● What is expected
In the records that follow, show each line where the word "agent" is present.

● Provided entries
◇ ◇ ◇ ◇

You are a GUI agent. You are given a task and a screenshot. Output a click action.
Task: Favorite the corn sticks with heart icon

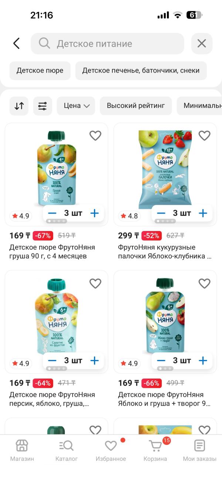click(204, 136)
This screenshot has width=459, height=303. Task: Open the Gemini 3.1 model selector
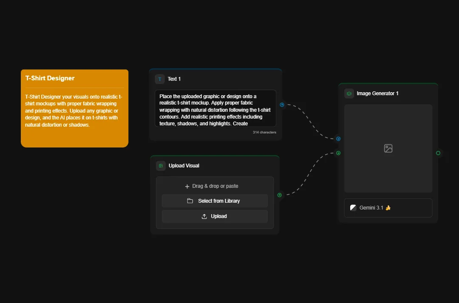coord(388,208)
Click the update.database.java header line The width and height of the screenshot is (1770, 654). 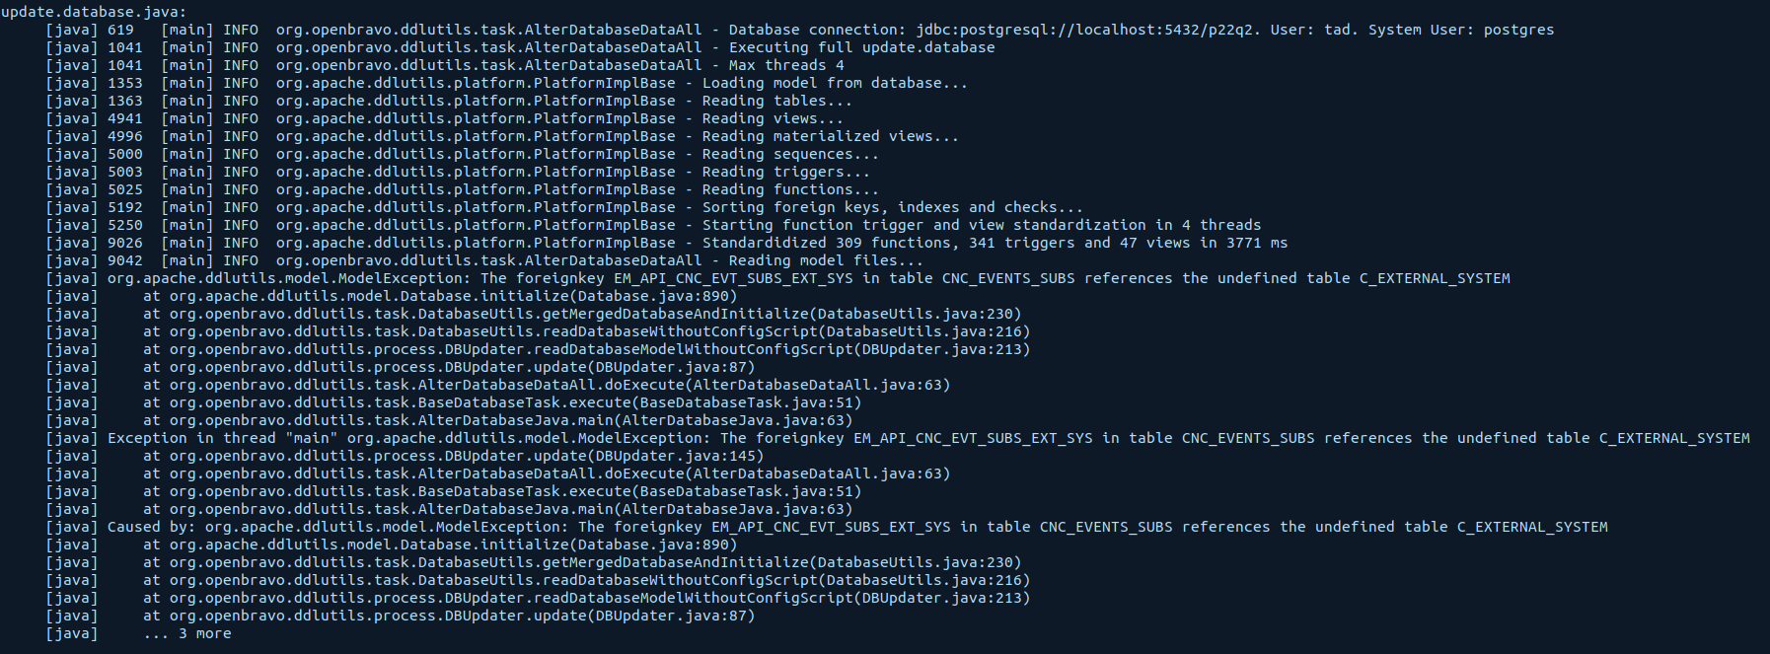(94, 12)
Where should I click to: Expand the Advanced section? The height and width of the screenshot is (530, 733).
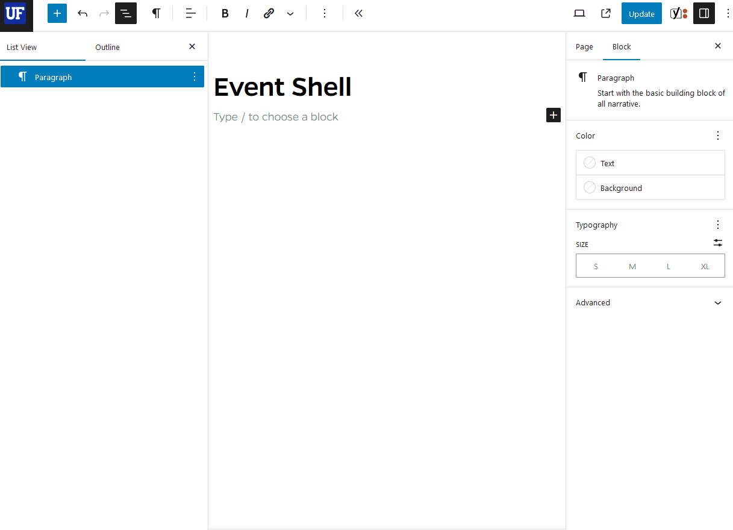tap(650, 302)
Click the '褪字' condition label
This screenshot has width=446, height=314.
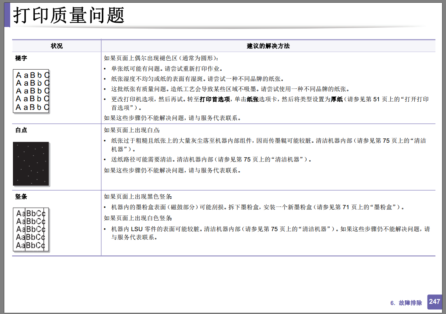21,58
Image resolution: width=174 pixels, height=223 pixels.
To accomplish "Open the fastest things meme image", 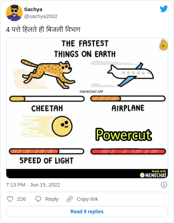I will click(x=87, y=108).
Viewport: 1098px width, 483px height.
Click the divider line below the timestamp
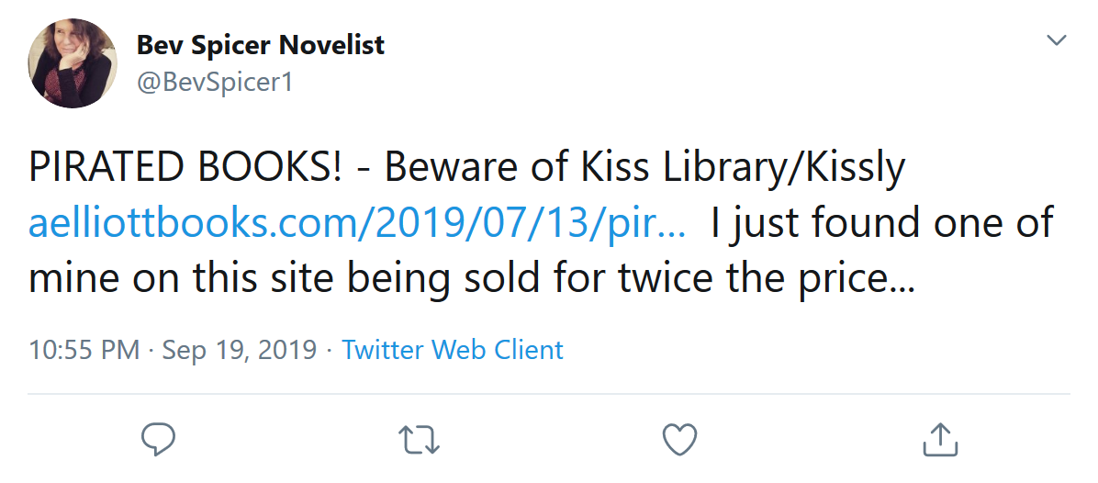point(548,394)
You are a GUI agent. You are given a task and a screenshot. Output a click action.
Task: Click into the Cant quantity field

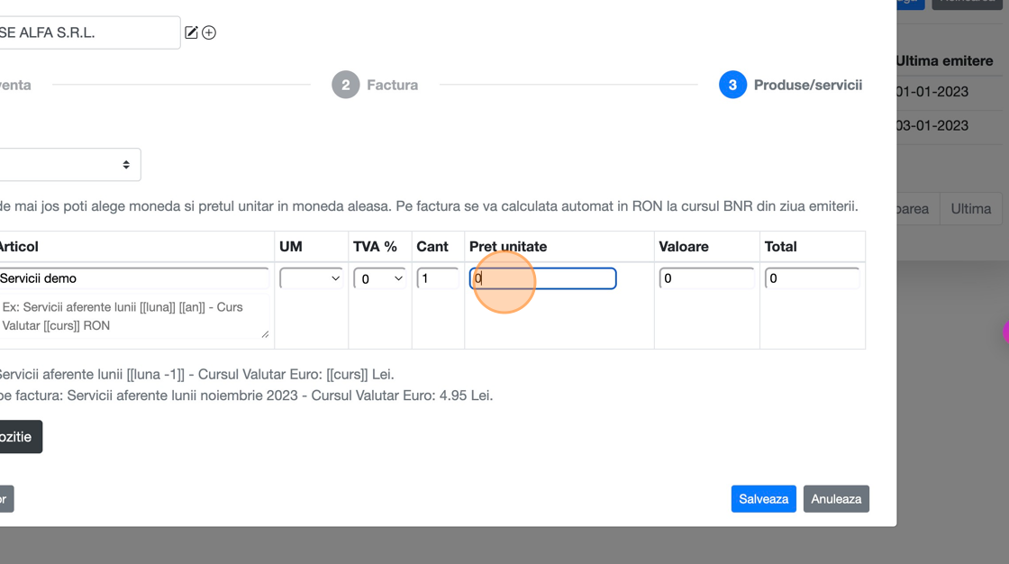[x=437, y=278]
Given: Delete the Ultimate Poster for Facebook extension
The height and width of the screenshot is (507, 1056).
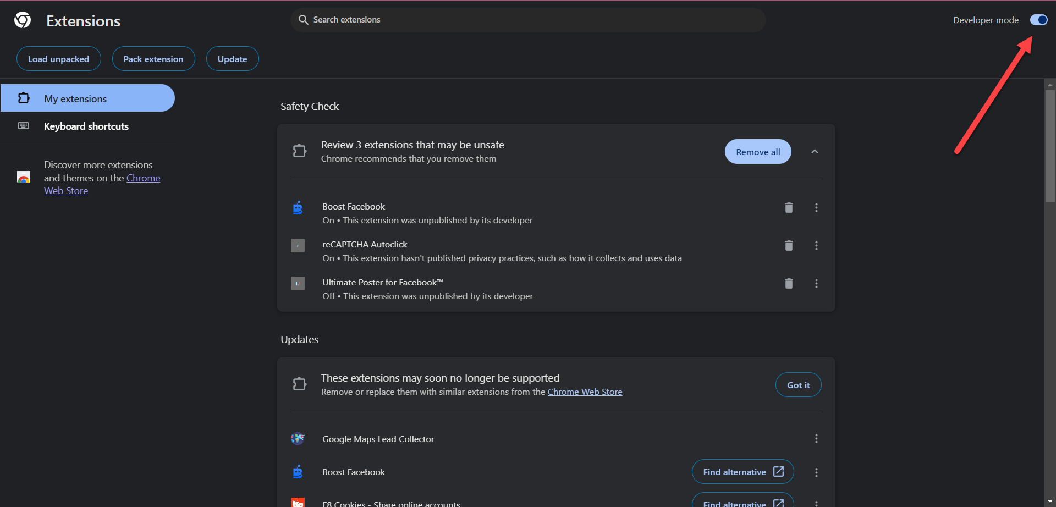Looking at the screenshot, I should point(789,283).
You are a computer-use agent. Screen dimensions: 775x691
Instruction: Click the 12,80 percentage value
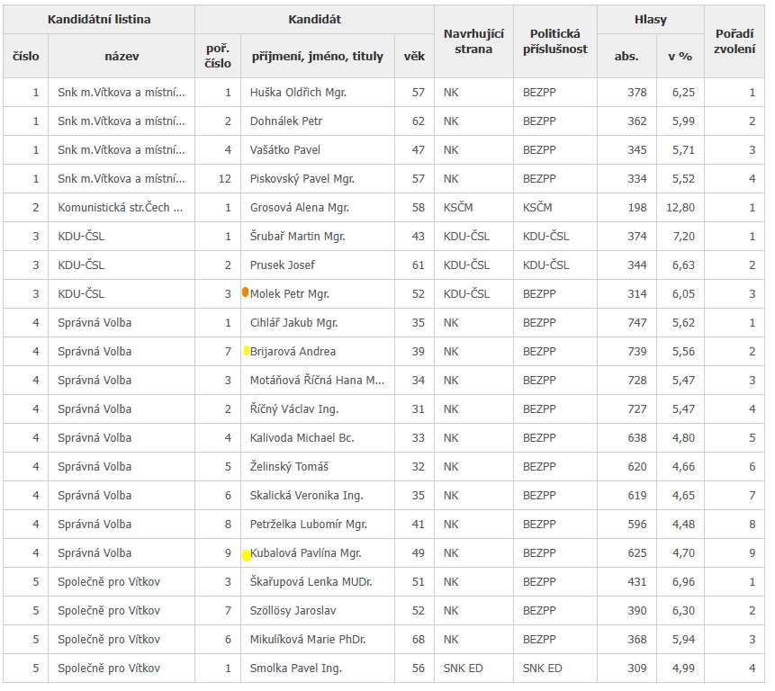click(680, 208)
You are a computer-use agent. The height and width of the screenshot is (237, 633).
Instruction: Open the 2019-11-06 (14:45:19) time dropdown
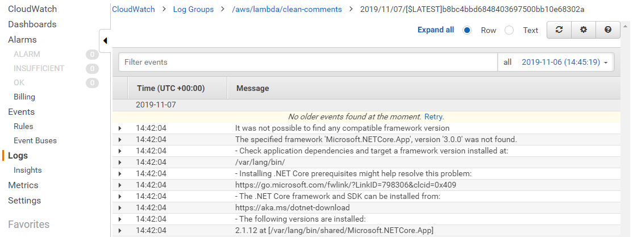[x=565, y=62]
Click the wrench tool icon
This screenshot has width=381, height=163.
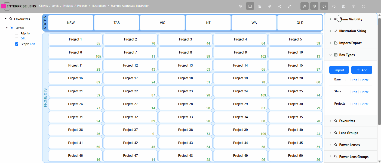pos(305,6)
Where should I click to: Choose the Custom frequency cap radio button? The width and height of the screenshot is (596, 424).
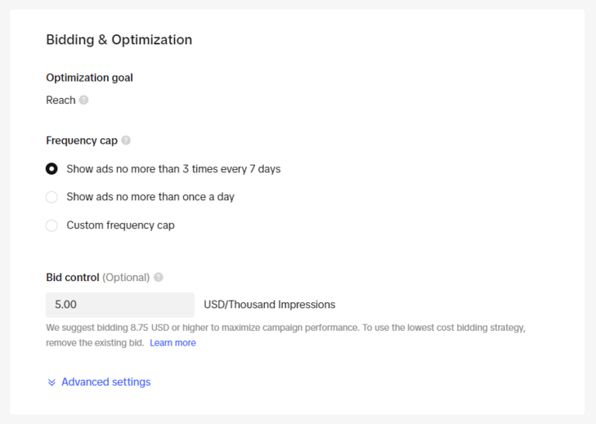(52, 225)
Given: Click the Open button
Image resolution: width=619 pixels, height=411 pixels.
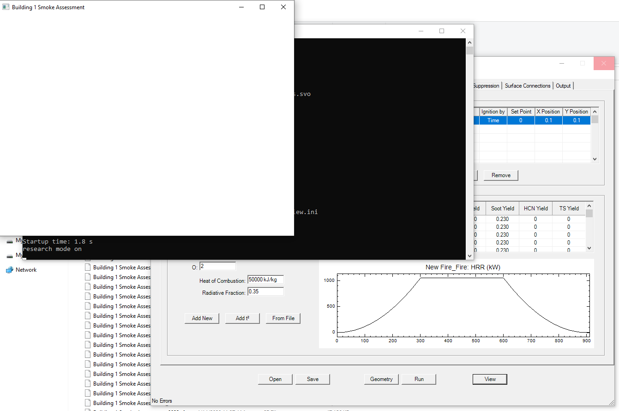Looking at the screenshot, I should [x=275, y=379].
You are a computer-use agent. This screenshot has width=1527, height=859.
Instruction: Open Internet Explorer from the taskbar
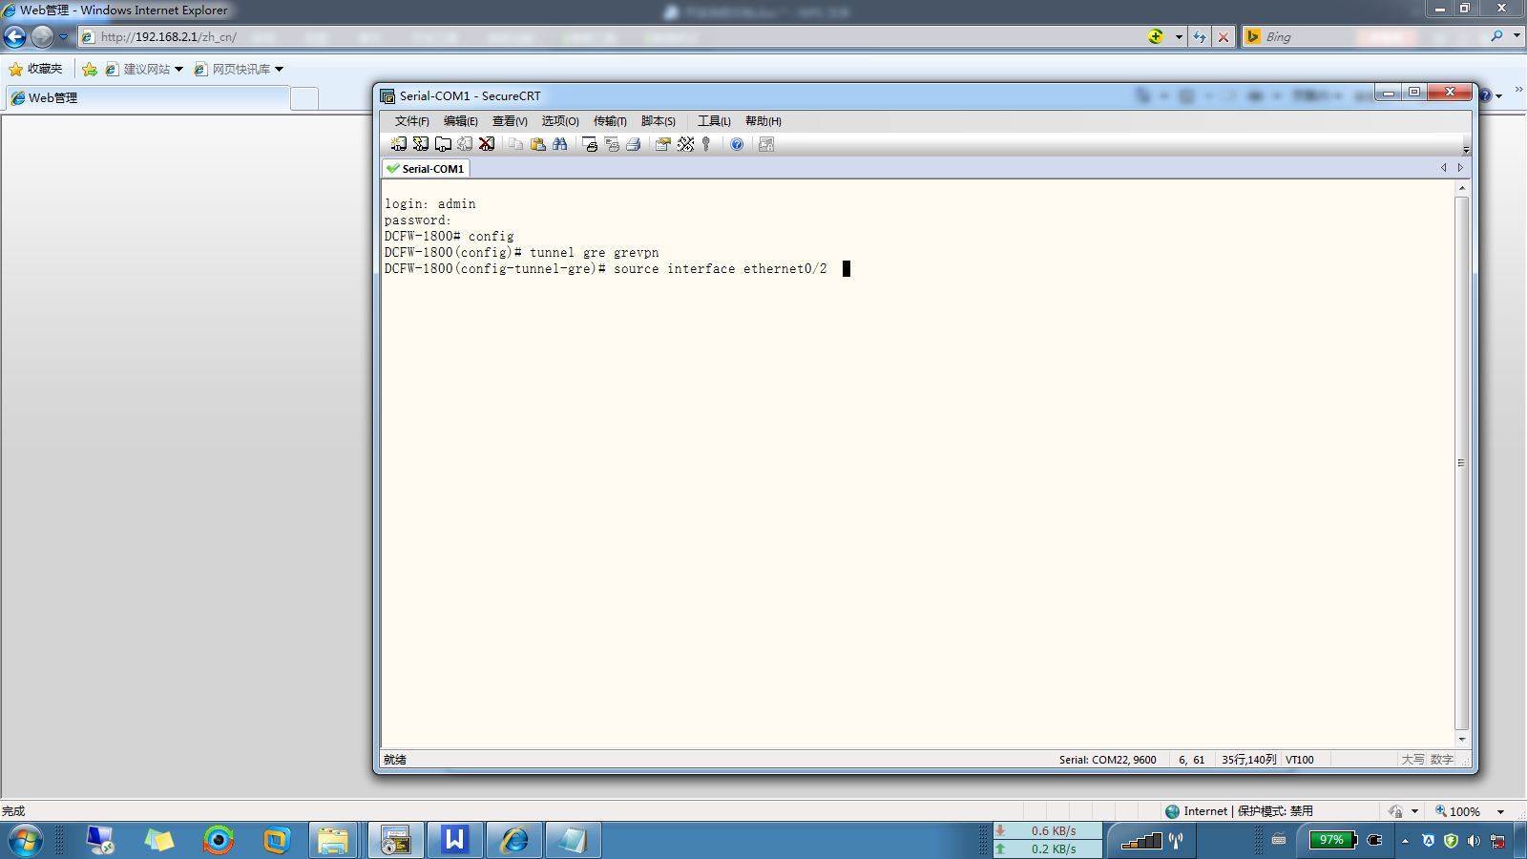[514, 840]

◇ ◇ ◇ ◇

● Finished task
You are a GUI agent. You are given a task and a screenshot. Output a click action.
You are a GUI agent. You are given a task and a screenshot. Output a click action.
You are a computer-use agent. Screen dimensions: 775x691
You are a computer-use agent. The height and width of the screenshot is (237, 633).
You are a computer-use agent. This screenshot has width=1527, height=859.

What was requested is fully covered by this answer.